Rewrite the forum thread from "## Wendy427 (Apr" to "great, love it!", swapping out "scrubbed" for "washed".

# start of Selected excerpt

# Best after bath pic ever!



## Cathy's Gunner (Dec 4, 2008)

That is pretty amazing!


----------



## Sydney's Mom (May 1, 2012)

Amazing. It's like petroglyphs!


----------



## Ithaca (Jul 24, 2011)

Sydney's Mom said:


> Amazing. It's like petroglyphs!


I love your nose by the way. I mean Sydney's. But I'm sure yours is very nice too!


----------



## Jamm (Mar 28, 2010)

LOL Love those markings! Joey leaves them all the time 8D


----------



## inge (Sep 20, 2009)

Oh, great!


----------



## AMPM (Jul 7, 2011)

That is so cool!


----------



## JDK (Jul 30, 2011)

Great capture


----------



## MercyMom (Dec 19, 2011)

Ithaca said:


> Poppy was here!
> View attachment 115494


LOL! Now *that* is funny!


----------



## Wendy427 (Apr 4, 2009)

WOW! You must have scrubbed her so hard, she just disappeared! Great pic!


----------



## CAROLINA MOM (May 12, 2009)

That's great, love it!


----------



## soxOZ (Dec 13, 2007)

Love it... Obviously Poppy was just a little damp at the time... ... .. LOL... :doh:


----------



## GoldCharm (Jun 1, 2012)

That is great! Almost looks like a little-headed lion!


----------



## tcsd87 (Jun 21, 2012)

I think you should outline this in chalk and date it. If you can, keep measuring him and see how big he grows!


----------



## Goldengal9 (Apr 18, 2012)

Super cool picture!


----------



## vcm5 (Apr 20, 2011)

Haha, that is great!!!


----------



## sameli102 (Aug 23, 2009)

Love it! That is so cute and quite unique.


----------



## MyBuddy22 (Oct 29, 2010)

this made me LOL for real haha! this is great.


----------



## *Laura* (Dec 13, 2011)

Great picture!!!!


----------



## Sweet Girl (Jun 10, 2010)

That's so cool!


----------



## attagirl (Aug 11, 2011)

Very, very cool.


----------

# end of Selected excerpt
# start of Information provided

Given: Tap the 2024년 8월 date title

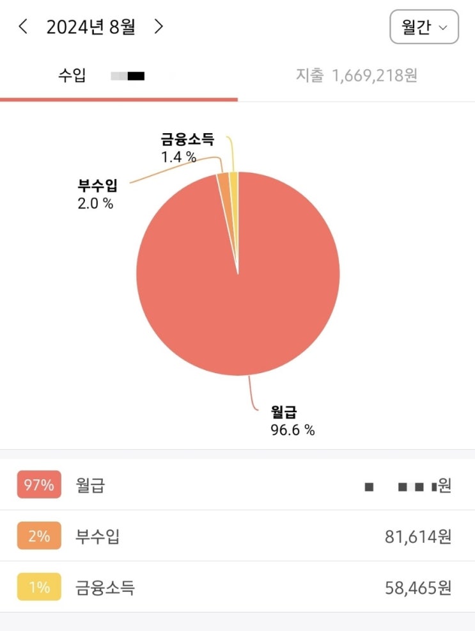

# end of Information provided

## Task result
## Wendy427 (Apr 4, 2009)

WOW! You must have washed her so hard, she just disappeared! Great pic!


----------



## CAROLINA MOM (May 12, 2009)

That's great, love it!